However, if give-n task actually measures a more advanced (PL3) cardinal-count concept and not CP (PL1), then such an understanding of equivalence is a relatively late development, (i.e., follows PL3). Furthermore, Sarnecka and Wright’s (2013) compare-set task may have underestimated cardinal equivalence (PL2B). As counting was disallowed, their task did not directly assess PL2B. Instead, children were shown two pictured, linear collections that were either equal in number in length and number or not, asked whether the two collections were equivalent (control question), told the numerical value of one collection (n), and asked the test question: if the other collection had n or n + 1 (n – 1). In effect, the task demands of compare-set may have been too challenging for many children of about 3 years of age (Sarnecka & Gelman, 2004). Indeed, about one-third of the trials were discarded because a child did not answer the control question correctly. The test questions required attentiveness and holding the original cardinal value in working memory. The inequivalence trials, in particular, required a relatively advanced verbal-counting skill: knowledge of number-after relations. For example, with five (labeled “five” by the tester) and six, a participant was asked: “Does the (unlabeled) collection have five or six?” This might be confusing to a child who does not yet know that “six” comes after and is (one) more than “five.” In brief, it is unclear whether a more straightforward measure of counting-based equivalence and separate measures of the CP and cardinal-count concepts would put this competence between the two latter concepts (i.e., at PL2B as shown in Table 1), after both (i.e., after PL3), or—if the count-cardinal and cardinal-count concepts are not distinct—after the CP (i.e., as Sarnecka & Wright concluded).

1.3 Hypotheses addressed by the present research

Hypothesis 1 (H1) bearing on Issue 1: CP develops before a distinct cardinal-count concept

One aim of the present research was to circumvent the methodological limitations of previous efforts to test Fuson’s (1988) hypothesis regarding the possible developmental relation between the CP (count-cardinal concept) and the cardinal-count concept.
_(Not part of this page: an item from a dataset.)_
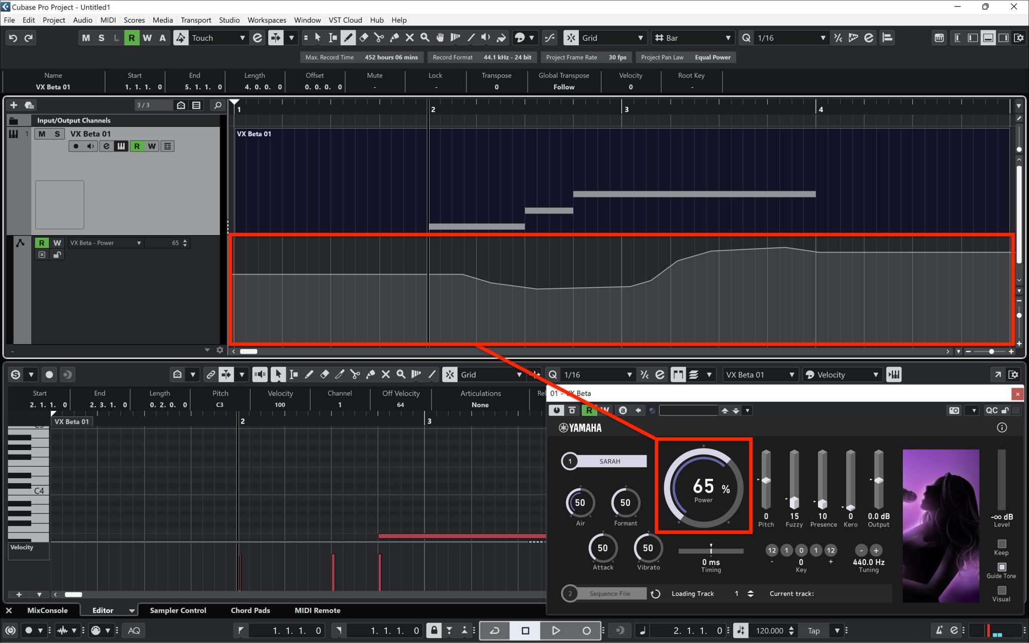Image resolution: width=1029 pixels, height=643 pixels.
Task: Select the Glue tool
Action: pyautogui.click(x=394, y=38)
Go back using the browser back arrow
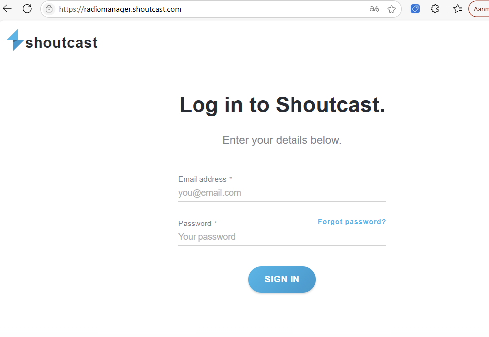The image size is (489, 337). [7, 9]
Specifically, the present study served to test H1:

An understanding of the CP, as assessed by a battery of relatively meaningful how-many tasks and a CP-application task, develops before its inverse, the cardinal-count concept, as gauged by the give-n task.

The how-many task used in the present study is a game-based version of Schaeffer et al.’s (1974) hiding task and specifically designed to address the concerns that a how-many task can underestimate competence (Gelman, 1993; Le Corre et al., 2006). In addition to the how-many task with linear arrays, a more difficult how-many task with haphazard arrays was also administered. Unlike the linear version, the non-linear version entailed more than minimal effort to keep track of which items have been counted and which need to be counted (Beckwith & Restle, 1966; Potter & Levy, 1968; Schaeffer et al., 1974). Most importantly, a “CP-application task” was administered to provide an indicator of whether a child was merely using a last-word rule by rote or the CP. This cardinal-identity task, unlike Sarnecka and Gelman’s (2004) transform-set task, required a child to determine the cardinal value of a collection by counting the collection themselves and then applying this information in a meaningful manner.

H2 bearing on a methodological implication of Issue 1: give-n performance underestimates CP understanding

The give-n task is widely used in developmental psychology to assess the CP. However, if Fuson’s (1988) hypothesis is correct and a distinct and developmentally more advanced cardinal concept, namely, the cardinal-count concept, is required for successfully counting out a specified number of items (i.e., success on the give-n task), then this popular operational definition of the CP may underestimate CP competence. The second research aim, then, was to evaluate the validity of the give-n task as a measure of the CP. This involved testing H2:

Performance on the give-n task will be significantly lower than that on a battery of how-many tasks and a CP-application task assessing a meaningful understanding of the CP.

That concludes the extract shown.